Every week many stakes and wards throughout the Church celebrate an anniversary. A few are a hundred or more years old; some are only ten years old; others were created yesterday. Each of these units is making history every day.
Recently the Salt Lake Stake, the oldest stake in the western United States, celebrated its 125th anniversary in a series of events that demonstrate how a stake can grow spiritually, stimulate activity for hundreds of its members, and provide a significant opportunity for missionary work. Perhaps a review of some of their activities will inspire others to similar achievement.
In order to make the most of his anniversary opportunities, Stake President J M. Heslop met with priesthood and auxiliary leaders and began making plans for the anniversary two years in advance. One year before the anniversary, he spoke in a tape recorded message, which was read to members of the stake (he was in Hong Kong on a Church assignment at the time), calling for special effort to make the anniversary year a success and challenging members to pay off the $30,000 owed on the stake welfare farm.
The anniversary year, 1972, was highlighted by many special activities and events, including:
—a stake music festival.
—participation in Salt Lake City’s Days of ’47 parade.
—an original musical play, The First Seventy-five Days.
—a gala stake reunion and reception in the Utah State Capitol rotunda.
—a 336-page stake history, written by stake members.
—the 500th quarterly stake conference, held in the Assembly Hall on Temple Square.
And the debt on the stake welfare farm was completely paid even before the year was over.
Preparing the stake history book involved many members in researching the histories of their own wards as well as the stake.

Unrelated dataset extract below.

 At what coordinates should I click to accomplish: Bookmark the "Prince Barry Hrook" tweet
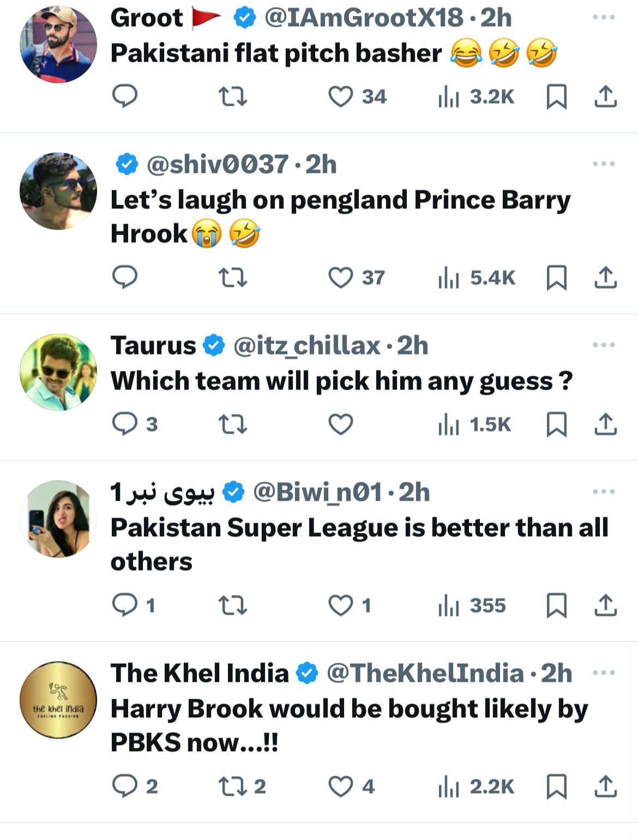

Beautifully bound, the book was offered at a reduced cost if ordered in advance of publication. Distribution of the book was handled by the stake and ward Sunday School officers and teachers.
“As a result, our stake now has a better sense of its heritage. Our research brought us into contact with some great lessons from our past,” according to Dr. Lynn Hilton, high councilor who edited the book.

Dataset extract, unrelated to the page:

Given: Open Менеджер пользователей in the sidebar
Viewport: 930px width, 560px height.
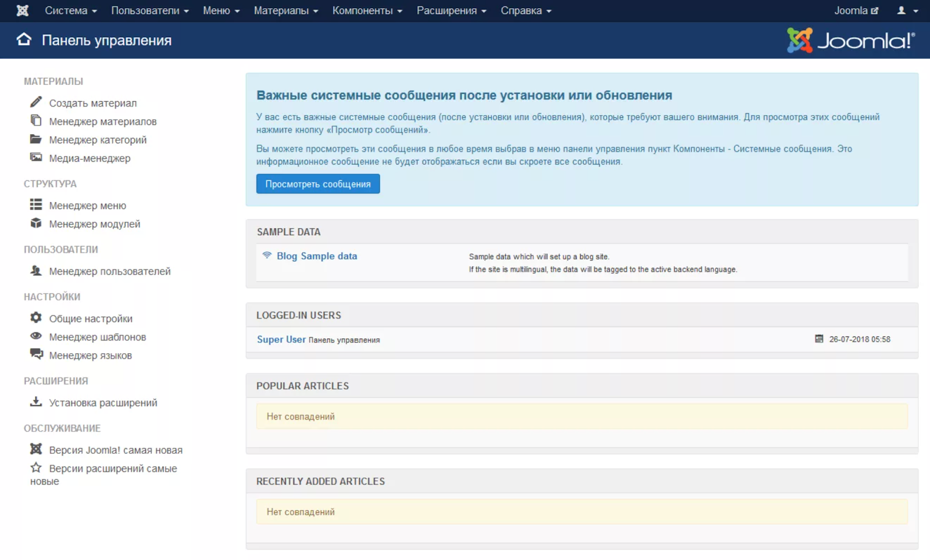Looking at the screenshot, I should click(x=109, y=271).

On October 3, the 125th anniversary of the founding of the stake, more than 1700 present and former members of the stake, as well as many nonmembers, gathered for the impressive reception at the Utah State Capitol.

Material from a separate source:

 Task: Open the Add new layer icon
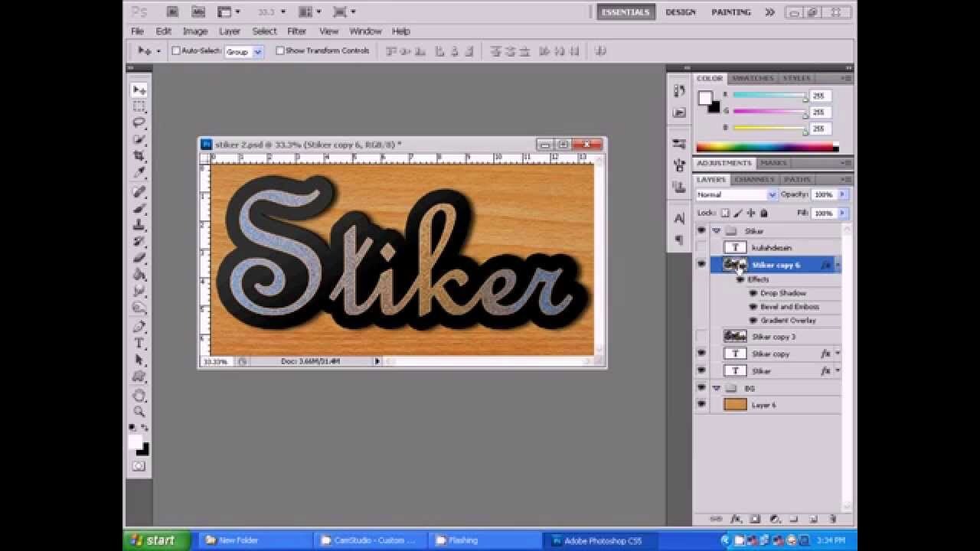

As visitors arrived they were greeted by an orchestra playing oldtime music. Present and former stake officials greeted them in the Gold Room, while the huge float from the Days of ’47 parade, in the shape of a birthday cake, was focal point for the decorations in the rotunda, where dancing was featured. Historic slides of Salt Lake Valley were shown in the Governor’s Board Room.
Stake missionaries, who had sent special invitations to every nonmember residing within the stake’s boundaries, had also prepared special displays on the teachings of the Church.
From October 11 to 14 the stake paid special honor to its heritage by presenting The First Seventy-five Days, the story of events in the Salt Lake Valley from July 24, 1847, when Brigham Young led the first pioneer party into the valley, to October 3, 1847, when the Salt Lake Stake was organized. The script was written by President Heslop; other stake members composed original music, wrote the lyrics, and directed the performance. More than 90 stake members were in the cast, orchestra, and stage crew, with performances given at the newly renovated Promised Valley Playhouse.
At a testimony meeting after the final performance, Karl Blackwelder, who portrayed Brigham Young, declared: “I prayed a great deal that I would be able to do the part well. I went to the Lion House and Brigham Young’s grave and found out all I could about him. Friday night, when I missed a line, I felt as if I had let him down; it really humbled me. That night I visited his grave again and prayed until I knew I could do my lines well for the next show. Portraying Brigham Young was a great spiritual experience for me.”
Diane Beesley, who played the role of Harriet Young, said, “The First Seventy-five Days has brought a great change into our lives, a change that came from the effort we put into the play. My husband has said I was often like Harriet in the play, so I must have changed. We have each personally grown.”
A special invitation to the anniversary stake conference, held October 15, was issued to every home member as well as nonmember—within the stake boundaries in the form of a miniature loaf of bread with the message, “Man shall not live by bread alone.” For less than the cost of the postage it would have taken to invite the stake membership to the conference, more than sixty Aaronic Priesthood youths delivered the loaves. And the message was effective: attendance at the conference was more than seven percent higher than at previous conferences.
President N. Eldon Tanner of the First Presidency and Elder Howard W. Hunter of the Council of the Twelve were the conference visitors. Both joined the stake’s senior citizens at the Salt Lake Stake Home for lunch after conference.
From the stake’s original boundaries, 86 stakes have been created, and Salt Lake Stake now encompasses an area just north of Temple Square and including Capitol Hill and the hillsides to the west and south.
The anniversary year celebration had its inception in President Heslop’s mind almost as soon as he was sustained to that position five years ago. Actual planning and preparation took two years. “Not only did our work take planning, but it took the efforts of more than 300 persons—and that is just how we wanted it,” President Heslop said. “I am fully convinced that when people are involved, they are better people. We tried to get as many as possible involved—especially those who are not what we traditionally call active. We wanted as many as possible to be associated with this historic event.”
Now, is your ward or stake going to have a big anniversary coming up in the future? Why not start now to plan the celebration?